The Department of Human Services is responsible for delivery of payments and services to organisations such as Centrelink, Child support and Medicare and has invited Indigenous Australians to apply for six positions within the department.

The positions on offer are with the department's Smart Centre in Tweed that was one of a network of call centres operating throughout Australia.

Indigenous employment manager Carlyn Waters said recruitment of Indigenous staff was a priority in Tweed Heads because of the large Indigenous customer base.

"It helps to ensure we're providing services that are culturally and linguistically appropriate," Ms Waters said.

Ms Waters said Indigenous staff was engaged throughout the department in a variety of roles from front counter customer service officers to managers overseeing vital service delivery programs.

Apprentice Mitch Armour said he chose the course because it was a good opportunity to help people in the community and offered a good, secure job.

"The work can be difficult at times, especially when we speak to people who don't understand our end of the business," Mr Armour said.
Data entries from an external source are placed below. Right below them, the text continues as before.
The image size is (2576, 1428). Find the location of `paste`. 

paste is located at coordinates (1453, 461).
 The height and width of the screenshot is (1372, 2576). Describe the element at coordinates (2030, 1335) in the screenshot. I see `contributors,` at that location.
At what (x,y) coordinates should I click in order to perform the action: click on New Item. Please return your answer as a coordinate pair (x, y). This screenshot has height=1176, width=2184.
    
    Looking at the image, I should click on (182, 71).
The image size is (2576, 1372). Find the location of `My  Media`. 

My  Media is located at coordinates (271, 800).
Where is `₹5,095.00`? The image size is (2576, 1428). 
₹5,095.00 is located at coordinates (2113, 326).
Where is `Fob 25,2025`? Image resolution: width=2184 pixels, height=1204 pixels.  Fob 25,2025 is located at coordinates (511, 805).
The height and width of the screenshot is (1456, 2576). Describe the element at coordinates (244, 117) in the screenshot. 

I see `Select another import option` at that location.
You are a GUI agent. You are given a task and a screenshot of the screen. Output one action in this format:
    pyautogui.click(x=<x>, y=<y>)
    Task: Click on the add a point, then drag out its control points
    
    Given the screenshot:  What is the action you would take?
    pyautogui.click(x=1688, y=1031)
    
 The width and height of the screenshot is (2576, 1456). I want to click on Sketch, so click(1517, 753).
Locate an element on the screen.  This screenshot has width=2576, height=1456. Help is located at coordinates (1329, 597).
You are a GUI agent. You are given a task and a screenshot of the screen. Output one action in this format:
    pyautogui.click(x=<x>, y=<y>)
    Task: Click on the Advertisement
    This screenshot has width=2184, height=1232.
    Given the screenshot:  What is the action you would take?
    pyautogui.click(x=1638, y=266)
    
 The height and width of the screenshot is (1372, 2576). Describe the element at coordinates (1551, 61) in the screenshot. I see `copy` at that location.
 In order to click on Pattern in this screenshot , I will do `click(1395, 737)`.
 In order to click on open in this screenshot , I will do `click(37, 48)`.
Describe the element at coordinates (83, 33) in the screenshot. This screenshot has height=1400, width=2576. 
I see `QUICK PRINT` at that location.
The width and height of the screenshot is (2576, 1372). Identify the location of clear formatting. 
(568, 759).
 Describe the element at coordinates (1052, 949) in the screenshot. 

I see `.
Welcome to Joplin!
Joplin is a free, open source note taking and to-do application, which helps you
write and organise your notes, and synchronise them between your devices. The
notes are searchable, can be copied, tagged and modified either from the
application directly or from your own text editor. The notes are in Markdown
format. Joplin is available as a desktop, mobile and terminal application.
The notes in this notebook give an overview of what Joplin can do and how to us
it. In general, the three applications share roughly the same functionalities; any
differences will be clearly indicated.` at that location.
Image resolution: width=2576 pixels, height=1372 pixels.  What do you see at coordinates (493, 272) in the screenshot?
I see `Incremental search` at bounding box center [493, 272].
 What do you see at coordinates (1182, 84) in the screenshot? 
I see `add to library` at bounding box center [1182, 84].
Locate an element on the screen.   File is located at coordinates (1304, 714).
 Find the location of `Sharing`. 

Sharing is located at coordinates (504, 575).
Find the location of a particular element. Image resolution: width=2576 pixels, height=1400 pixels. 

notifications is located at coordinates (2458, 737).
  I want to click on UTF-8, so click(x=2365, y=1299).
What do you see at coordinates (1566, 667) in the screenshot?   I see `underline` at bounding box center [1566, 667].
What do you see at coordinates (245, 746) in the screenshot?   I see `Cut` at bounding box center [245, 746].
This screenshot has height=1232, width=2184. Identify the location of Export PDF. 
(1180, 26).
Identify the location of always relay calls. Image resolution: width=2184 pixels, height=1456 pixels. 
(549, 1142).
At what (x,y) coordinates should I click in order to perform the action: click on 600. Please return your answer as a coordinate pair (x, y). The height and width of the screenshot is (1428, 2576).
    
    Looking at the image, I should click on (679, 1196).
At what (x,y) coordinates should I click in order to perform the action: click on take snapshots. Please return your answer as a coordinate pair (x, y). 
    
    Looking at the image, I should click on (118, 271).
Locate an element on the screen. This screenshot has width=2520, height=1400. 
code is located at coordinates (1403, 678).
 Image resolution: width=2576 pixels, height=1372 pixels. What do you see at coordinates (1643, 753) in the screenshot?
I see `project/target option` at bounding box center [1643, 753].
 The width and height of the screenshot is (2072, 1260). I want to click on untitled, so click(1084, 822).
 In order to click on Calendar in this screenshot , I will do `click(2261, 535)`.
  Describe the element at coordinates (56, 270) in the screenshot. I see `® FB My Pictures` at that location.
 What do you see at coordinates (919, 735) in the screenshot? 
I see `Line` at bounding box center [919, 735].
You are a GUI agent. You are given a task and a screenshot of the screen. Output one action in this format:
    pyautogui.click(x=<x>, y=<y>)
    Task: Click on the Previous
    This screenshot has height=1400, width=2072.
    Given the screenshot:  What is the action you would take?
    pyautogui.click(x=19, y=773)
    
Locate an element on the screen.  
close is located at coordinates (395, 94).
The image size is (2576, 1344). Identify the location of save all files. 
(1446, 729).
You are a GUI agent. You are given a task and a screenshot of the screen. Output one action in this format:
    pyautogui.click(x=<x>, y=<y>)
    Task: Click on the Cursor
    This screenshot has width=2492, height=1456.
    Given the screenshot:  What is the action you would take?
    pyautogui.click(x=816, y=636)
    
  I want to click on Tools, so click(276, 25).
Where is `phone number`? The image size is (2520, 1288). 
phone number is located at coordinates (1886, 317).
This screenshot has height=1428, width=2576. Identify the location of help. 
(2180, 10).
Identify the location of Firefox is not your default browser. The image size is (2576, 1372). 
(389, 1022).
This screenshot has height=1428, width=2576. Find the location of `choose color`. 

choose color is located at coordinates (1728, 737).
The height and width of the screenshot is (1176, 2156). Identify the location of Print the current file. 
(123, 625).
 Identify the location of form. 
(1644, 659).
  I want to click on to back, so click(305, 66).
"It's therefore important to be confident in your approach to customers."

Course coordinator and teacher Rebecca King said it was exceptionally rewarding to see the apprentices enter the program and observe their development.

"That's why I do the job," Ms King said.

Department of Human Services communication and media adviser Ken Wilson said the 12 month apprenticeship would introduce the successful applicants to the Smart Centre environment.

The program provided extensive training in how to understand and apply legislation and government policy and showed apprentices how to deal empathetically with people over the phone to give them the best service possible.